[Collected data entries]
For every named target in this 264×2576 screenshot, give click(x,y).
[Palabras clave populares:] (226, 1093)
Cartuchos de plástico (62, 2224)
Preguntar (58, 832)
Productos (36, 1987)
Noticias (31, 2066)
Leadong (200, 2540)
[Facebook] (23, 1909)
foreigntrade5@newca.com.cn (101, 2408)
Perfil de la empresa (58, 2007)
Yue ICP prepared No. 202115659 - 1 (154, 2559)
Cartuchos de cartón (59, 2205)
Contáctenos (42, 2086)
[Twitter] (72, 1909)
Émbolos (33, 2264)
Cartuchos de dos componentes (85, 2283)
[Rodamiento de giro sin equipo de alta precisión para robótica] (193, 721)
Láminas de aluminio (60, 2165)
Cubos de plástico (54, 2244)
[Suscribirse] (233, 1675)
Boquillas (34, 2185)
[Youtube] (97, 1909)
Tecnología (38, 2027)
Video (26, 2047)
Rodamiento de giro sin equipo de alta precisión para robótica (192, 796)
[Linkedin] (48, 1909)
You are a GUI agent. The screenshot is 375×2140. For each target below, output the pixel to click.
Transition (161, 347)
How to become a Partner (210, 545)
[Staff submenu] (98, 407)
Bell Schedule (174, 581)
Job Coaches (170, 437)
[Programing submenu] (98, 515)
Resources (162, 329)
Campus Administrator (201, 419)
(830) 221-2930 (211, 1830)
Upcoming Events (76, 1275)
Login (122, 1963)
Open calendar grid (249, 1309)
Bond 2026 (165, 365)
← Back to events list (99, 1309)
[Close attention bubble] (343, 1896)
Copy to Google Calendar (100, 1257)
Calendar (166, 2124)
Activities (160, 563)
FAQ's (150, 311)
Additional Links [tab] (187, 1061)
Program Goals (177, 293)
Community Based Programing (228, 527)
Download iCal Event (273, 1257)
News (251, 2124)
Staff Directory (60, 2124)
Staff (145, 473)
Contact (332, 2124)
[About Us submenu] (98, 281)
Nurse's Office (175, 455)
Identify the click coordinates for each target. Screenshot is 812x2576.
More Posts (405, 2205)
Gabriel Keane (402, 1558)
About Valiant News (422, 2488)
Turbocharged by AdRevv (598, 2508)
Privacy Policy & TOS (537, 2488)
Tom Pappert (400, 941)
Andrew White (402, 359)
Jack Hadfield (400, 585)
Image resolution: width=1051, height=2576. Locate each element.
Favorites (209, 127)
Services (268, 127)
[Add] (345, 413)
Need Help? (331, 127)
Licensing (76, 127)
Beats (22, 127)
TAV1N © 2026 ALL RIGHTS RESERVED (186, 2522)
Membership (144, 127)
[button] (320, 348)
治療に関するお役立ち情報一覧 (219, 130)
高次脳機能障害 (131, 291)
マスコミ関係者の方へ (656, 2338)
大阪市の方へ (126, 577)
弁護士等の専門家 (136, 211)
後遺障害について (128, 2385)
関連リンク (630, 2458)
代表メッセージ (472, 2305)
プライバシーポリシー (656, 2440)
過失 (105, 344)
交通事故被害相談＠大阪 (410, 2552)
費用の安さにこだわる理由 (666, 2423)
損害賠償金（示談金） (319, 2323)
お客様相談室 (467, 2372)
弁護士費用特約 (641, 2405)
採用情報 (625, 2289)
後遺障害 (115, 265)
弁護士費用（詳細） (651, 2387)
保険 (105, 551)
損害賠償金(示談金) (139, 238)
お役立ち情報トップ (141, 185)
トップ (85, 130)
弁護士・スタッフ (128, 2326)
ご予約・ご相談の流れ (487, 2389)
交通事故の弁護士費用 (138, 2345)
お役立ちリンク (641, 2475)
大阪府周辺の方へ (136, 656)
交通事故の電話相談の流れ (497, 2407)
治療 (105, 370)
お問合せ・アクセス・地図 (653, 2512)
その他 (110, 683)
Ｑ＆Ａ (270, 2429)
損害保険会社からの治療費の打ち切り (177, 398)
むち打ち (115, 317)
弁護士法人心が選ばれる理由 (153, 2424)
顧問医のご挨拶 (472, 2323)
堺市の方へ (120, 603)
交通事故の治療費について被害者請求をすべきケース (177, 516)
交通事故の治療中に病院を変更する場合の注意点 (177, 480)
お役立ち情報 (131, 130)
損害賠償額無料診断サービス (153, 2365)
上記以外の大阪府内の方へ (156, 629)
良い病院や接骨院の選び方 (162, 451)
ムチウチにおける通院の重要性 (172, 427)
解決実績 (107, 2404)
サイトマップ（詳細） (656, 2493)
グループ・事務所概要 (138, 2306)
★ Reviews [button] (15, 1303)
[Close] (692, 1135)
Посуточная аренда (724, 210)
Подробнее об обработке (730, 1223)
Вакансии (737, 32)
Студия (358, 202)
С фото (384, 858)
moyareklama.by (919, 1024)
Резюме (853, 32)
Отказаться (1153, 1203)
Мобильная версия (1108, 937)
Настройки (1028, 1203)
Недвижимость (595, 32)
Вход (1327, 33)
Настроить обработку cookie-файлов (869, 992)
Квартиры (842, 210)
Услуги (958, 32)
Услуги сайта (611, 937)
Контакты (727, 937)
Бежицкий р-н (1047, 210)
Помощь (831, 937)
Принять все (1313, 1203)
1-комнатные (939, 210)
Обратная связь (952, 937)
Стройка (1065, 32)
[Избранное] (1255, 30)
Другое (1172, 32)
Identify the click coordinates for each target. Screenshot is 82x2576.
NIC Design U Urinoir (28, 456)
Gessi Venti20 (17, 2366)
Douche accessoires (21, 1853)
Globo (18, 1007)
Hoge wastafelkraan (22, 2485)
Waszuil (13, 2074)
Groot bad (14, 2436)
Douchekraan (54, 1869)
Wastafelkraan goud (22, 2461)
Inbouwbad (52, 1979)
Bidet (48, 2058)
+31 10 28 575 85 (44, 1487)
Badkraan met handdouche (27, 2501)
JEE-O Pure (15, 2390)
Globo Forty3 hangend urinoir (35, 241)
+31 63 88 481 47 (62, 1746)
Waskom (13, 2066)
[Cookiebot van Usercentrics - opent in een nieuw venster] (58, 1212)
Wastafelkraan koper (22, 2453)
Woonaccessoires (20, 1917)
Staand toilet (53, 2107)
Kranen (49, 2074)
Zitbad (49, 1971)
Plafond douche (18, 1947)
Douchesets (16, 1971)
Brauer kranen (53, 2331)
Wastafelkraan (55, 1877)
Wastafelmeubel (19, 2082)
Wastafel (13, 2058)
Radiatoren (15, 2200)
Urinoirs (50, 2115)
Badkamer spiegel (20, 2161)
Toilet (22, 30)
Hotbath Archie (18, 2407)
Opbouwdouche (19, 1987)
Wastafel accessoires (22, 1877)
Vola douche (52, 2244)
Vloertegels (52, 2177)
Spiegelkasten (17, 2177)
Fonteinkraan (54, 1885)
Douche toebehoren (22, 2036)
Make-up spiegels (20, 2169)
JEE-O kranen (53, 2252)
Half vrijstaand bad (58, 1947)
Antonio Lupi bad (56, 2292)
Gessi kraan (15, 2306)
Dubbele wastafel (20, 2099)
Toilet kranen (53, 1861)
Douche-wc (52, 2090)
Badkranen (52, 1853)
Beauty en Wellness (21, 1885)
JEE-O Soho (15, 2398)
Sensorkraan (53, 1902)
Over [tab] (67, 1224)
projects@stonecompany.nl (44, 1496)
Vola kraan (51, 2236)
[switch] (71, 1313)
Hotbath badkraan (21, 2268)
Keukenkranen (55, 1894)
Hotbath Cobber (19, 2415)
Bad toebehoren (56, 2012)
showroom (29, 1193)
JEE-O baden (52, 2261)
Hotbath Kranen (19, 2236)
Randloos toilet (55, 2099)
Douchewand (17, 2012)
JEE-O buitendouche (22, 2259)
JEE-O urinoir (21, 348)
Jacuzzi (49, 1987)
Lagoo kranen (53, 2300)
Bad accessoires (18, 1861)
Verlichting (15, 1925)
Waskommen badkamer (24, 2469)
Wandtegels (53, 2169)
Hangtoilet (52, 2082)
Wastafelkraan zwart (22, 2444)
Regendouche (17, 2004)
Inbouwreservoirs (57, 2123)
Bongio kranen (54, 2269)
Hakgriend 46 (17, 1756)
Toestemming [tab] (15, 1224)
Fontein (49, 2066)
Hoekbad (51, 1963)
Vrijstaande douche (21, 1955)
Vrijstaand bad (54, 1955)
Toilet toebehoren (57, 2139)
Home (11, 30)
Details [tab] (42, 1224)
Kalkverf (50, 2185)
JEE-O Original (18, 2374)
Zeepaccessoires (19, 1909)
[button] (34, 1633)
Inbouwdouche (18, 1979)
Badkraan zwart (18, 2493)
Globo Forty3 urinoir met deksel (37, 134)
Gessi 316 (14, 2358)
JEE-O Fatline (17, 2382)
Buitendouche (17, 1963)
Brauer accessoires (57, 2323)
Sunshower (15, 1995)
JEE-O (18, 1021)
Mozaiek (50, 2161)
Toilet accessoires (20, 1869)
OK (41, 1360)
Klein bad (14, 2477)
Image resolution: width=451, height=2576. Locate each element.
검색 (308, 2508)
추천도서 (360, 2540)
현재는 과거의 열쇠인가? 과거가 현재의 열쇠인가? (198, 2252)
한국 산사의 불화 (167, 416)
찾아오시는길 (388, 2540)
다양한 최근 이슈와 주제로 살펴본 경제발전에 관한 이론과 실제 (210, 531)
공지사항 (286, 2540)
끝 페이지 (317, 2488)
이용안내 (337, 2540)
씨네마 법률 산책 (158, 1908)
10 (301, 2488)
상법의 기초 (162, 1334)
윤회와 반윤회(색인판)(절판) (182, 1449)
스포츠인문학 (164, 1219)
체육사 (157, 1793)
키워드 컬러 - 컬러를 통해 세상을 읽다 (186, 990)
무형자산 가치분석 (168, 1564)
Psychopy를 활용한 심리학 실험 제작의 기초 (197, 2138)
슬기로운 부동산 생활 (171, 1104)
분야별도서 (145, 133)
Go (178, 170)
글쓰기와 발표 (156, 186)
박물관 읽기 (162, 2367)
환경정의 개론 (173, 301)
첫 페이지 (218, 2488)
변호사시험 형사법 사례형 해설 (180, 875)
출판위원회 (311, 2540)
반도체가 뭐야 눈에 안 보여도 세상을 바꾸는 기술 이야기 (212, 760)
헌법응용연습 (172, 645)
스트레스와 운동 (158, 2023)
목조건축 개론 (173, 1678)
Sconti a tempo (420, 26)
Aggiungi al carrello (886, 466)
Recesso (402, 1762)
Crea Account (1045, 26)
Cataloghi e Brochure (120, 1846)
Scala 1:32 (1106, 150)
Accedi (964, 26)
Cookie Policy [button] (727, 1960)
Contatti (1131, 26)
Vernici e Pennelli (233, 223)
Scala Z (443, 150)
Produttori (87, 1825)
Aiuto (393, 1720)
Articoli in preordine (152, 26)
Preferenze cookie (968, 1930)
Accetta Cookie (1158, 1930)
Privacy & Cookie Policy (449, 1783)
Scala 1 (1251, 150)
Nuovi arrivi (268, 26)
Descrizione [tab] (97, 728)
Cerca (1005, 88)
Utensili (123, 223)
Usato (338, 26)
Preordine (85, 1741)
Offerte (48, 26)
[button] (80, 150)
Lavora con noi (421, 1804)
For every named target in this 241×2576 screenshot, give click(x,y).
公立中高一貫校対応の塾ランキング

■ WORK TASK: Please make an exact copy of the lines above from the line with "Calendar (166, 2124)" through the line with "プライバシーポリシー (656, 2440)", both ends included.

■ OUTPUT BELOW:
Calendar (166, 2124)
Activities (160, 563)
FAQ's (150, 311)
Additional Links [tab] (187, 1061)
Program Goals (177, 293)
Community Based Programing (228, 527)
Download iCal Event (273, 1257)
News (251, 2124)
Staff Directory (60, 2124)
Staff (145, 473)
Contact (332, 2124)
[About Us submenu] (98, 281)
Nurse's Office (175, 455)
Identify the click coordinates for each target. Screenshot is 812x2576.
More Posts (405, 2205)
Gabriel Keane (402, 1558)
About Valiant News (422, 2488)
Turbocharged by AdRevv (598, 2508)
Privacy Policy & TOS (537, 2488)
Tom Pappert (400, 941)
Andrew White (402, 359)
Jack Hadfield (400, 585)
Image resolution: width=1051, height=2576. Locate each element.
Favorites (209, 127)
Services (268, 127)
[Add] (345, 413)
Need Help? (331, 127)
Licensing (76, 127)
Beats (22, 127)
TAV1N © 2026 ALL RIGHTS RESERVED (186, 2522)
Membership (144, 127)
[button] (320, 348)
治療に関するお役立ち情報一覧 (219, 130)
高次脳機能障害 (131, 291)
マスコミ関係者の方へ (656, 2338)
大阪市の方へ (126, 577)
弁護士等の専門家 (136, 211)
後遺障害について (128, 2385)
関連リンク (630, 2458)
代表メッセージ (472, 2305)
プライバシーポリシー (656, 2440)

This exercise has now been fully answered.